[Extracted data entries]
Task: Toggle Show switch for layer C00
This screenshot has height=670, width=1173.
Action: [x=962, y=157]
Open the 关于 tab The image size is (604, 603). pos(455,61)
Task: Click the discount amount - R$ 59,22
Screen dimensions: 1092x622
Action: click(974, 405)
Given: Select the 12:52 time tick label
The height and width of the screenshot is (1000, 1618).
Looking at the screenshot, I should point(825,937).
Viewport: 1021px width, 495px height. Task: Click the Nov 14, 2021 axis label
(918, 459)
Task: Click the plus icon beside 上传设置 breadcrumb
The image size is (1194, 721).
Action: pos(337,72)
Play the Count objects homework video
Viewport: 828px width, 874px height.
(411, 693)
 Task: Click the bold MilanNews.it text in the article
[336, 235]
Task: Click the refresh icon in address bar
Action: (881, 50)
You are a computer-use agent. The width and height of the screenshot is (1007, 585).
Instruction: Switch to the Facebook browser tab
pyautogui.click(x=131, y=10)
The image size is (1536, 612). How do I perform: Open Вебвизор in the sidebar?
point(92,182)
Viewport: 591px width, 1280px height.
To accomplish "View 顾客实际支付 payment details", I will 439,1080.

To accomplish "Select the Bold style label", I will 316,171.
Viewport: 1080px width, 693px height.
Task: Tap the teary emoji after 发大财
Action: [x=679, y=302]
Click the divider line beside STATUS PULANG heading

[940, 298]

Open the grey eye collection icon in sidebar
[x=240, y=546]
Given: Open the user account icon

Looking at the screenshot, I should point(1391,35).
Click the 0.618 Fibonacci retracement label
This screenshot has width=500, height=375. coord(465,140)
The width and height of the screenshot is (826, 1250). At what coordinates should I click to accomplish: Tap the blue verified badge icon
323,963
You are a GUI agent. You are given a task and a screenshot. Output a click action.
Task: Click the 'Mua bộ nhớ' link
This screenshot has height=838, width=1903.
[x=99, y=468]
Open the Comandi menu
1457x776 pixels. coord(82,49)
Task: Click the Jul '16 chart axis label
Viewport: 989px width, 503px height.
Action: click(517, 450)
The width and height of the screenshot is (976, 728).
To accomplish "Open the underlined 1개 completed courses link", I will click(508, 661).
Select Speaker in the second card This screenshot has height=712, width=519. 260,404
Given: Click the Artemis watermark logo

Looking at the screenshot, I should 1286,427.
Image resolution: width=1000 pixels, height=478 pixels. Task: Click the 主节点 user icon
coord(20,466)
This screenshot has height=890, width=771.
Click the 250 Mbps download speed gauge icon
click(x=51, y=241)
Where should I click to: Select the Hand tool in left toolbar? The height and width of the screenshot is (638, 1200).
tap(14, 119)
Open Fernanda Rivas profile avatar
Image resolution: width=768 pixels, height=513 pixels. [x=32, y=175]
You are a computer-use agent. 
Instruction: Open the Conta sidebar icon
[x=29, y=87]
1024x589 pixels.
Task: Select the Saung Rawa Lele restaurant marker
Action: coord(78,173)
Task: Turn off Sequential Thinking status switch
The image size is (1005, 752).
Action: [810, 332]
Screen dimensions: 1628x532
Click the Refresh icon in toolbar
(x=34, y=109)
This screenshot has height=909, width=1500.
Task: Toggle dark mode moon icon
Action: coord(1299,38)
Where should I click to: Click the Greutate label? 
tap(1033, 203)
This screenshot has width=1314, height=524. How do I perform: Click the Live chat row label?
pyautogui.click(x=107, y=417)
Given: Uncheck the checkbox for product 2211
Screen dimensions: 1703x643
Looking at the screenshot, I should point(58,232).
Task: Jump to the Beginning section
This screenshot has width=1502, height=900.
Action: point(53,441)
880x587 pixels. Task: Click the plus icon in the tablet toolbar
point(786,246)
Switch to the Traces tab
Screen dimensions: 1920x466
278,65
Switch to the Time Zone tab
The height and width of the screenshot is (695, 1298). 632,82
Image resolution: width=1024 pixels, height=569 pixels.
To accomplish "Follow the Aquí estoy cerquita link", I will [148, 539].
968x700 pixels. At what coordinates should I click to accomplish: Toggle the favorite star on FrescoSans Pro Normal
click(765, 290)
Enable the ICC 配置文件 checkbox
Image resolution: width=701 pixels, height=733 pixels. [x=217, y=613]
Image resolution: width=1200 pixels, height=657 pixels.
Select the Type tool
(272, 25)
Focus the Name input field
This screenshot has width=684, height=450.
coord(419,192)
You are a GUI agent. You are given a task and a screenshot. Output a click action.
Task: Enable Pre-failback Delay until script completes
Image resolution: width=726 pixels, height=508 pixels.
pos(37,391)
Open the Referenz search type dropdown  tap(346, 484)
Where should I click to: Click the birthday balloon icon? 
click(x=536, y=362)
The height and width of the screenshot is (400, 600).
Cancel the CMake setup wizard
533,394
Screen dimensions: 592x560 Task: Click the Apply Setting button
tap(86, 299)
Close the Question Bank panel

_Work item_:
Repeat the data in full, keeping each word exactly as it is.

_Exercise answer_:
Task: Toggle Show switch for layer C00
This screenshot has height=670, width=1173.
Action: [x=962, y=157]
Open the 关于 tab The image size is (604, 603). pos(455,61)
Task: Click the discount amount - R$ 59,22
Screen dimensions: 1092x622
Action: click(974, 405)
Given: Select the 12:52 time tick label
The height and width of the screenshot is (1000, 1618).
Looking at the screenshot, I should point(825,937).
Viewport: 1021px width, 495px height. Task: Click the Nov 14, 2021 axis label
(918, 459)
Task: Click the plus icon beside 上传设置 breadcrumb
The image size is (1194, 721).
Action: pos(337,72)
Play the Count objects homework video
Viewport: 828px width, 874px height.
(411, 693)
 Task: Click the bold MilanNews.it text in the article
[336, 235]
Task: Click the refresh icon in address bar
Action: (881, 50)
You are a computer-use agent. The width and height of the screenshot is (1007, 585).
Instruction: Switch to the Facebook browser tab
pyautogui.click(x=131, y=10)
The image size is (1536, 612). How do I perform: Open Вебвизор in the sidebar?
point(92,182)
Viewport: 591px width, 1280px height.
To accomplish "View 顾客实际支付 payment details", I will 439,1080.

To accomplish "Select the Bold style label", I will 316,171.
Viewport: 1080px width, 693px height.
Task: Tap the teary emoji after 发大财
Action: [x=679, y=302]
Click the divider line beside STATUS PULANG heading

[940, 298]

Open the grey eye collection icon in sidebar
[x=240, y=546]
Given: Open the user account icon

Looking at the screenshot, I should point(1391,35).
Click the 0.618 Fibonacci retracement label
This screenshot has width=500, height=375. coord(465,140)
The width and height of the screenshot is (826, 1250). At what coordinates should I click to accomplish: Tap the blue verified badge icon
323,963
You are a GUI agent. You are given a task and a screenshot. Output a click action.
Task: Click the 'Mua bộ nhớ' link
This screenshot has height=838, width=1903.
[x=99, y=468]
Open the Comandi menu
1457x776 pixels. coord(82,49)
Task: Click the Jul '16 chart axis label
Viewport: 989px width, 503px height.
Action: click(517, 450)
The width and height of the screenshot is (976, 728).
To accomplish "Open the underlined 1개 completed courses link", I will click(508, 661).
Select Speaker in the second card This screenshot has height=712, width=519. 260,404
Given: Click the Artemis watermark logo

Looking at the screenshot, I should 1286,427.
Image resolution: width=1000 pixels, height=478 pixels. Task: Click the 主节点 user icon
coord(20,466)
This screenshot has height=890, width=771.
Click the 250 Mbps download speed gauge icon
click(x=51, y=241)
Where should I click to: Select the Hand tool in left toolbar? The height and width of the screenshot is (638, 1200).
tap(14, 119)
Open Fernanda Rivas profile avatar
Image resolution: width=768 pixels, height=513 pixels. [x=32, y=175]
You are a computer-use agent. 
Instruction: Open the Conta sidebar icon
[x=29, y=87]
1024x589 pixels.
Task: Select the Saung Rawa Lele restaurant marker
Action: coord(78,173)
Task: Turn off Sequential Thinking status switch
The image size is (1005, 752).
Action: [810, 332]
Screen dimensions: 1628x532
Click the Refresh icon in toolbar
(x=34, y=109)
This screenshot has height=909, width=1500.
Task: Toggle dark mode moon icon
Action: coord(1299,38)
Where should I click to: Click the Greutate label? 
tap(1033, 203)
This screenshot has width=1314, height=524. How do I perform: Click the Live chat row label?
pyautogui.click(x=107, y=417)
Given: Uncheck the checkbox for product 2211
Screen dimensions: 1703x643
Looking at the screenshot, I should point(58,232).
Task: Jump to the Beginning section
This screenshot has width=1502, height=900.
Action: point(53,441)
880x587 pixels. Task: Click the plus icon in the tablet toolbar
point(786,246)
Switch to the Traces tab
Screen dimensions: 1920x466
278,65
Switch to the Time Zone tab
The height and width of the screenshot is (695, 1298). 632,82
Image resolution: width=1024 pixels, height=569 pixels.
To accomplish "Follow the Aquí estoy cerquita link", I will [148, 539].
968x700 pixels. At what coordinates should I click to accomplish: Toggle the favorite star on FrescoSans Pro Normal
click(765, 290)
Enable the ICC 配置文件 checkbox
Image resolution: width=701 pixels, height=733 pixels. [x=217, y=613]
Image resolution: width=1200 pixels, height=657 pixels.
Select the Type tool
(272, 25)
Focus the Name input field
This screenshot has width=684, height=450.
coord(419,192)
You are a GUI agent. You are given a task and a screenshot. Output a click action.
Task: Enable Pre-failback Delay until script completes
Image resolution: width=726 pixels, height=508 pixels.
pos(37,391)
Open the Referenz search type dropdown  tap(346, 484)
Where should I click to: Click the birthday balloon icon? 
click(x=536, y=362)
The height and width of the screenshot is (400, 600).
Cancel the CMake setup wizard
533,394
Screen dimensions: 592x560 Task: Click the Apply Setting button
tap(86, 299)
Close the Question Bank panel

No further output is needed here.